## PROBLEM DETAILS:
List every line below containing "Pick".
***** EXERCISE DATA
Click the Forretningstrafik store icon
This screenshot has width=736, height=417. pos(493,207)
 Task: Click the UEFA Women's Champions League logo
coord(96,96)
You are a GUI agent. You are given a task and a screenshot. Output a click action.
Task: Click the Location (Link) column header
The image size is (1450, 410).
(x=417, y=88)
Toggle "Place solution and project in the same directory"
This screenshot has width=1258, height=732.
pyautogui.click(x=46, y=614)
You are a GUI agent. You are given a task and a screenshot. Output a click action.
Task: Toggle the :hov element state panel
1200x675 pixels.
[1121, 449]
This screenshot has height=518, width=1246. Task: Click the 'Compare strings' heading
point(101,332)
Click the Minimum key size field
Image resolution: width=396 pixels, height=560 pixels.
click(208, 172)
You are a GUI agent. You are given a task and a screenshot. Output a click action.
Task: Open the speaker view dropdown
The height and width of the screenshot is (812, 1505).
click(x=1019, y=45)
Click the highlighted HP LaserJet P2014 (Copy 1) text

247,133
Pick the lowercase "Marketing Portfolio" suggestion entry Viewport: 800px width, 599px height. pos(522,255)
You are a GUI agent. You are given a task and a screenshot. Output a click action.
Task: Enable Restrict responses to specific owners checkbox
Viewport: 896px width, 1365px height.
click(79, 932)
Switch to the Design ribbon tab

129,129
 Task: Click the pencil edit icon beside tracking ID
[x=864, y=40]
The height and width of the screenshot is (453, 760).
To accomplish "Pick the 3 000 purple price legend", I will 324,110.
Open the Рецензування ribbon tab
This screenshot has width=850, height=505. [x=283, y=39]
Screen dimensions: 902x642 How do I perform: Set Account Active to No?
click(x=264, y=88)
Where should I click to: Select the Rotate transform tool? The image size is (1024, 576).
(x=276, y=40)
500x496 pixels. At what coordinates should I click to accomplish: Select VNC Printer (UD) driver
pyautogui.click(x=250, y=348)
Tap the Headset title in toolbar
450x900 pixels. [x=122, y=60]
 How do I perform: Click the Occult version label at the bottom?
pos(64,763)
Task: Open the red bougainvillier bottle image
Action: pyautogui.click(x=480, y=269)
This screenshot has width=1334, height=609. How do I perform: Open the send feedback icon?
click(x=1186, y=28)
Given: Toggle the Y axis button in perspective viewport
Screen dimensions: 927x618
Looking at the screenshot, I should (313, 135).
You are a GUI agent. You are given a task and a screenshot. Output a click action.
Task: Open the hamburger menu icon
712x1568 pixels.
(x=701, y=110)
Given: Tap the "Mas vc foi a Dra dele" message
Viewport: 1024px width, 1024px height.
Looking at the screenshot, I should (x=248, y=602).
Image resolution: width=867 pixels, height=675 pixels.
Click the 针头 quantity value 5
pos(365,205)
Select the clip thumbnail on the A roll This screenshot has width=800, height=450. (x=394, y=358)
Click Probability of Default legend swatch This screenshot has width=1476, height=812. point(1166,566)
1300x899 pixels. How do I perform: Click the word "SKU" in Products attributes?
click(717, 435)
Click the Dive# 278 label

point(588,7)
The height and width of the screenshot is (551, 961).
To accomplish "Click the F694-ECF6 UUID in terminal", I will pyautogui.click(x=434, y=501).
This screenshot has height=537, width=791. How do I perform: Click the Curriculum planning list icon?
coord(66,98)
**********
## YOUR RESPONSE:
Pick the lowercase "Marketing Portfolio" suggestion entry Viewport: 800px width, 599px height. pos(522,255)
To accomplish "Pick the 3 000 purple price legend", I will 324,110.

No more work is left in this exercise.